NEW YORK (GenomeWeb) – Breaking its exclusive focus on tests based on microarrays and other legacy testing technologies, CombiMatrix announced earlier this month that it is launching its first next-generation sequencing assay, in the preimplantation genetic screening space. The company anticipates accepting its first samples in the middle of June.

CombiMatrix CEO Mark McDonough told GenomeWeb that the new NGS-based PGS test will initially join, and eventually replace, the company's current array-based CombiPGS option, which CombiMatrix launched in late 2014.

"Most customers that we already have for our array CGH … they aren't clamoring for NGS like new prospects [might be] but they welcome a move to NGS," McDonough said. "So retire is too strong a word, but we do plan to move things over [to sequencing] over the course of Q3, because we really think it's better clinically, it's better for our lab, and it's better for patients and doctors."

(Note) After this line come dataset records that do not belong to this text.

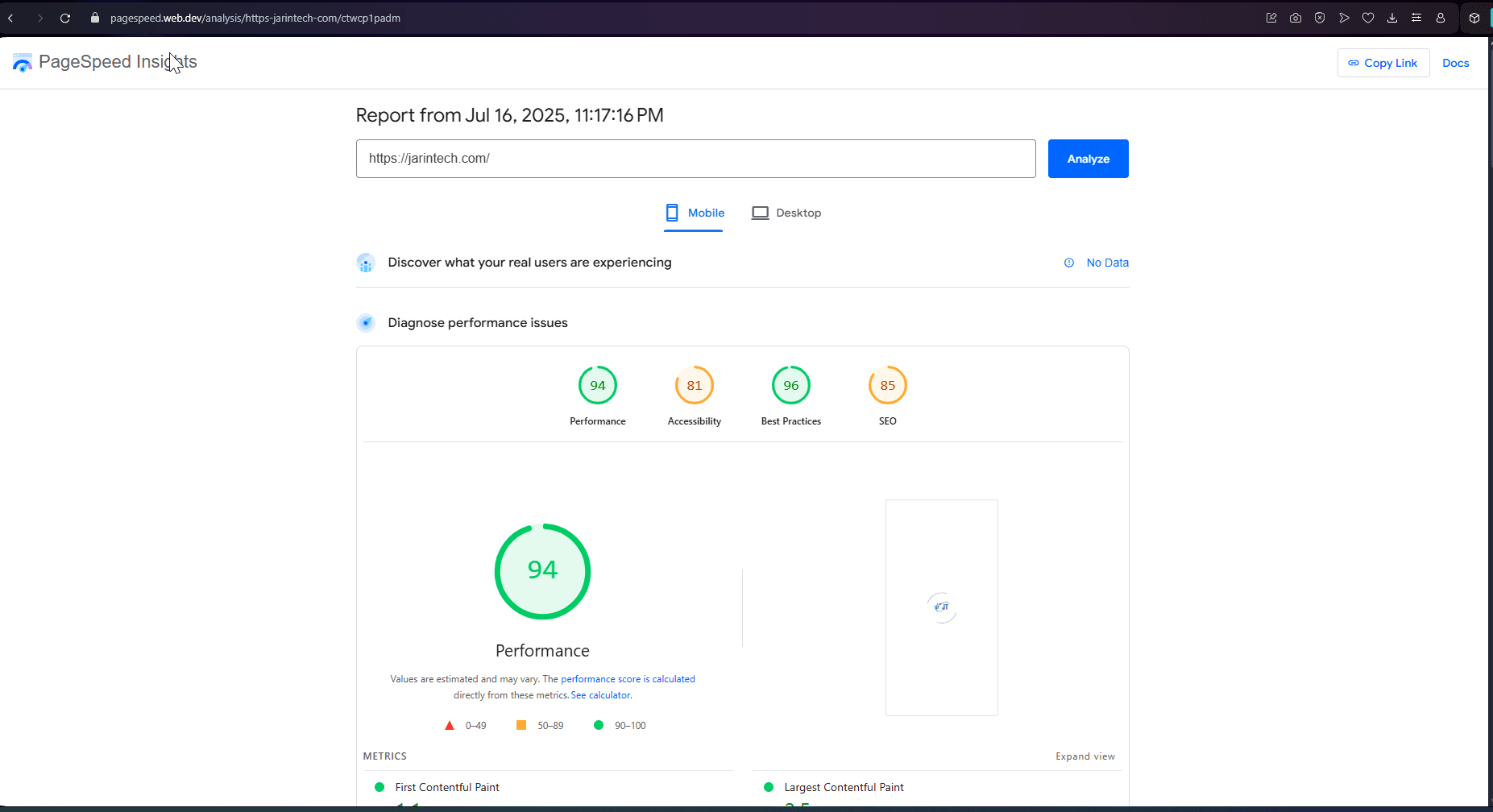The image size is (1493, 812).
Task: Click the mobile page screenshot thumbnail
Action: [941, 607]
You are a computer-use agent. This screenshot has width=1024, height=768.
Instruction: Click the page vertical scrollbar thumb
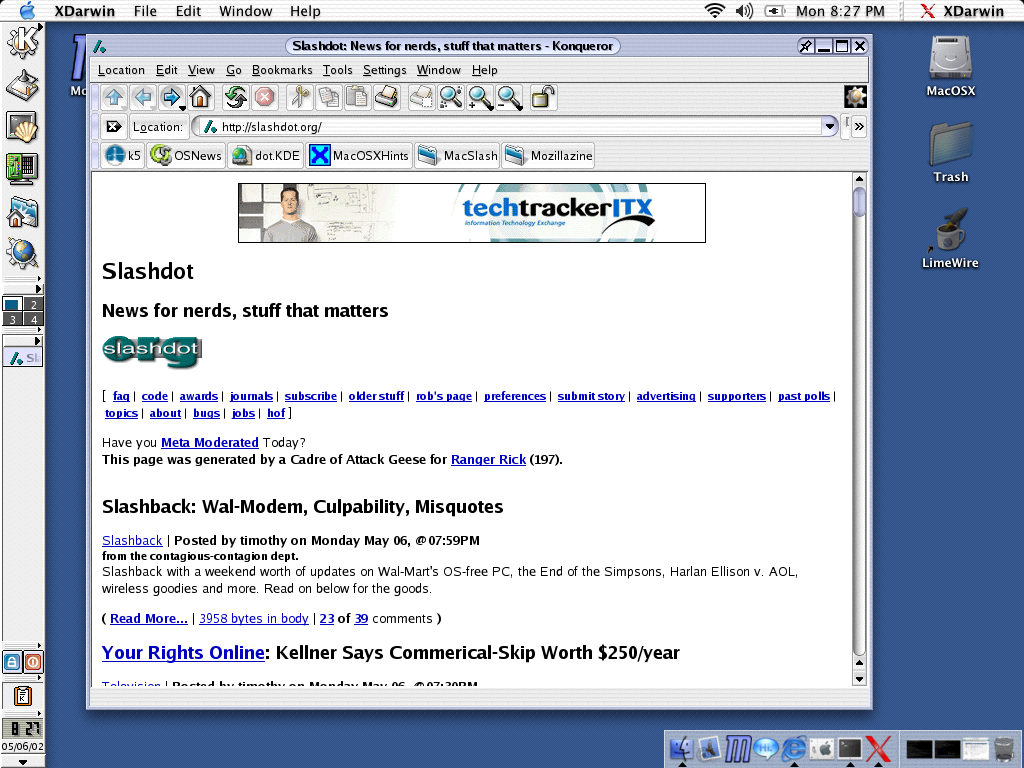pyautogui.click(x=859, y=202)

PGS is performed in the context of in vitro fertilization, where couples can elect to test their embryos for chromosomal abnormalities prior to implantation as a way to reduce the risk of miscarriage or an abnormal pregnancy.

According to McDonough, there are three main reasons the company decided to implement NGS in its PGS services. First, it offers better throughput compared to arrays. Secondly, there appears to be added clinical value in the broader analysis that sequencing offers.

NGS will offer current and future CombiMatrix customers improved accuracy and sensitivity in the detection of both chromosomal and segmental aneuploidies via more comprehensive coverage of the whole genome.

Third, McDonough said, fertility specialists, who CombiMatrix would like to be able to recruit as customers, are asking for NGS.

"In our team's interaction with physicians and our interactions at the American Society for Reproductive Medicine, it's clear that this is what is being asked for … [plus], our major competitors are going to NGS, and luckily we have a really great team that can bring things up in an appropriate but also expeditious manner, so we made the commitment to jump in."

As a cash-pay market, PGS also offers a good entrée for CombiMatrix into NGS, without the need to overcome reimbursement hurdles.

The company's new PGS test uses Illumina's VeriSeq PGS kit and runs on a MiSeq instrument that McDonough said the firm installed this April, running validations over the last six to eight weeks.

In addition to labs that also employ the Illumina VeriSeq PGS kit, CombiMatrix is joined in the NGS-based PGS field by Goodstart Genetics, which launched its EmbryVu test last year, based on a sequencing method the firm licensed from Johns Hopkins University.

Notwithstanding the company's new adoption of NGS-based PGS, McDonough said that arrays will continue to be a prominent part of CombiMatrix's business.

The company began offering its first pediatric chromosomal microarray analysis eight years ago, and expanded its menu since then to include array-based tests for miscarriage analysis and prenatal diagnosis.

"We think that microarray technology is very [powerful,] and we don't think it's being usurped or outmoded. We think it has real applications," he said.

However, CombiMatrix is considering other areas where NGS might have utility in its prenatal testing menu, McDonough said, though he declined to provide any details.

"We are guarded about giving too much guidance, but it's fair to say our scientific team is excited about NGS and its capabilities … if there are areas where we can be functionally equivalent and garner some throughput advantages or clinical benefits," he said.

McDonough said the company is currently cross-training its staff for NGS-based PGS, but in the future, if CombiMatrix evolves into a much more sophisticated NGS shop, it would expand with new hires in bioinformatics and other areas.